-- start Records to process --

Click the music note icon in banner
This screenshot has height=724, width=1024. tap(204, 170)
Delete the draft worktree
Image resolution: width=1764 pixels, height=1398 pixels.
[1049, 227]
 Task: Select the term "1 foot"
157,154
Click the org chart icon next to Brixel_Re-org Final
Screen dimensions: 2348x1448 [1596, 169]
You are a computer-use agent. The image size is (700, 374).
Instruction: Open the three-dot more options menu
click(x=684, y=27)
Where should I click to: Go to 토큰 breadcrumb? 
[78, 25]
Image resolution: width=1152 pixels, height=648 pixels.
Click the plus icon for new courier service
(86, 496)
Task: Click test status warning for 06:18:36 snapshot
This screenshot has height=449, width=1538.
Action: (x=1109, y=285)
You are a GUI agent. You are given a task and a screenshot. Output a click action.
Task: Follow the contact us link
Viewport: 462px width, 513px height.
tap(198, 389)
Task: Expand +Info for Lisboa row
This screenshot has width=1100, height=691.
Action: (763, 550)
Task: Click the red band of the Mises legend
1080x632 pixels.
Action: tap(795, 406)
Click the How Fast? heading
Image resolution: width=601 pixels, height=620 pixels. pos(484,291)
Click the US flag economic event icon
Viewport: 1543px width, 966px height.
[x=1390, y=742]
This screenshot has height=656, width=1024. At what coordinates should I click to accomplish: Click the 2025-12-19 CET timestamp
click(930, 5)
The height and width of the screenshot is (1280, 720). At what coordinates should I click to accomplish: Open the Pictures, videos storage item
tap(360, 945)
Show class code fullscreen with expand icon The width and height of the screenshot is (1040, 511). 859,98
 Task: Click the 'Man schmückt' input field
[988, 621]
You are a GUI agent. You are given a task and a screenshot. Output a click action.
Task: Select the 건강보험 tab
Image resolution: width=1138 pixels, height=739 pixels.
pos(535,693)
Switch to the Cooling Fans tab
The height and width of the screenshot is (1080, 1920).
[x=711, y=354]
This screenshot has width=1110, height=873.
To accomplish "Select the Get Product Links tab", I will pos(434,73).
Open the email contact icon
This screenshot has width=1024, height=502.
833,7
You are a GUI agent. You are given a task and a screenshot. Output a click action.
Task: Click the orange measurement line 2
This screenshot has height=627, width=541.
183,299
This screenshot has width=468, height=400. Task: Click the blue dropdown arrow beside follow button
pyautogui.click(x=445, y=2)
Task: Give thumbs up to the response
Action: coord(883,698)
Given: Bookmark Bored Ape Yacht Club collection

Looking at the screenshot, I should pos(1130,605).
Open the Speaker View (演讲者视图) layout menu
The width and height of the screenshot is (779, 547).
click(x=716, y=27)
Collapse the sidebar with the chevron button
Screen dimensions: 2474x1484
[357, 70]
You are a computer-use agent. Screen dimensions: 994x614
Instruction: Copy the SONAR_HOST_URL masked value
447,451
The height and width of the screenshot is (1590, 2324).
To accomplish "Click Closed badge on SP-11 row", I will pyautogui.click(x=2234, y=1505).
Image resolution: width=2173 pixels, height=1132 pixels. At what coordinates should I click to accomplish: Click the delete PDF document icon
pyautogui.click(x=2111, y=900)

-- end Records to process --

Edit the items from the line with "This screenshot has width=1110, height=873." to the line with "Action: coord(883,698)", changing "dropdown" to "drop-down" and leaving everything else the same.

This screenshot has width=1110, height=873.
To accomplish "Select the Get Product Links tab", I will pos(434,73).
Open the email contact icon
This screenshot has width=1024, height=502.
833,7
You are a GUI agent. You are given a task and a screenshot. Output a click action.
Task: Click the orange measurement line 2
This screenshot has height=627, width=541.
183,299
This screenshot has width=468, height=400. Task: Click the blue drop-down arrow beside follow button
pyautogui.click(x=445, y=2)
Task: Give thumbs up to the response
Action: coord(883,698)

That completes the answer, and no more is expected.